The 2014 Taça da Liga final was the final match of the 2013–14 Taça da Liga, the seventh season of the Taça da Liga.

Benfica defeated Rio Ave 2–0 to win a record fifth title in the competition.

==Route to the final==

Note: In all results below, the score of the finalist is given first (H: home; A: away).

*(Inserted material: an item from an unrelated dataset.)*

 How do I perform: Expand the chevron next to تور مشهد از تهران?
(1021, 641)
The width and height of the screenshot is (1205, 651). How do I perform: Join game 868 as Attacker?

| Rio Ave |  |  | Round | Benfica |  |  |
| Opponent | Result | Stadium | First round | Opponent | Result | Stadium |
| Bye |  |  | Bye |  |  |
| Opponent | Result | Stadium | Second round | Opponent | Result | Stadium |
| Bye |  |  | Bye |  |  |
| Opponent | Result | Stadium | Third round | Opponent | Result | Stadium |
| Paços de Ferreira | 2–0 (H) | Estádio dos Arcos | Matchday 1 | Nacional | 1–0 (A) | Estádio da Madeira |
| Vitória de Setúbal | 1–1 (H) | Estádio dos Arcos | Matchday 2 | Leixões | 2–0 (H) | Estádio da Luz |
| Sporting da Covilhã | 3–1 (A) | Complexo Desportivo da Covilhã | Matchday 3 | Gil Vicente | 1–0 (H) | Estádio do Restelo |
| Group A winners |  |  | Final standings | Group D winners |  |  |
| Team | Pld | W | D | L | GF | GA | GD | Pts |
|---|---|---|---|---|---|---|---|---|
| Rio Ave | 3 | 2 | 1 | 0 | 6 | 2 | +4 | 7 |
| Paços de Ferreira | 3 | 2 | 0 | 1 | 4 | 3 | +1 | 6 |
| Vitória de Setúbal | 3 | 1 | 1 | 1 | 2 | 3 | –1 | 4 |
| Sporting da Covilhã | 3 | 0 | 0 | 3 | 2 | 6 | −4 | 0 |
| Team | Pld | W | D | L | GF | GA | GD | Pts |
|---|---|---|---|---|---|---|---|---|
| Benfica | 3 | 3 | 0 | 0 | 4 | 0 | +4 | 9 |
| Nacional | 3 | 1 | 1 | 1 | 4 | 3 | +1 | 4 |
| Gil Vicente | 3 | 0 | 2 | 1 | 2 | 4 | –2 | 2 |
| Leixões | 3 | 0 | 1 | 2 | 0 | 4 | −4 | 1 |
| Opponent | Result | Stadium | Knockout phase | Opponent | Result | Stadium |
| Braga | 2–1 (H) | Estádio dos Arcos | Semi-finals | Porto | 0–0 (4–3p) (A) | Estádio do Dragão |

===Rio Ave===
As a Primeira Liga team, Rio Ave entered the 2013–14 Taça da Liga in the third round. The third round consisted of three group stage matches with the group winner progressing to the semi-finals. Rio Ave were drawn in group A, alongside Primeira Liga sides Paços de Ferreira, Vitória de Setúbal and Segunda Liga's Sporting da Covilhã. The Vilacondenses opening match was a home tie against fellow first division side Paços de Ferreira. Rio Ave defeated their opponents comfortably with goals in either half from Egyptian striker Ahmed Hassan and winger Ukra. Rio Ave's second group stage match saw the visit of Vitória de Setúbal to the Estádio dos Arcos. After trailing to a first half goal from Setúbal's Nélson Pedroso, Rio Ave's manager Nuno Espírito Santo brought on three attacking minded players in the second half in order to salvage a point for the home side. Nuno's substitutions paid off, as six minutes from the end Joeano's free kick curled into the top corner and beat Vitória's Paweł Kieszek to postpone the decision of who would progress to the semi-finals for the last group stage match. For their final group stage match, Rio Ave played away to Sporting da Covilhã. In a must win match, Rio Ave defeated the Segunda Liga side 3–1 thanks to goals from Bruno Braga, Pedro Santos and Ukra to qualify for a second consecutive League Cup semi-final.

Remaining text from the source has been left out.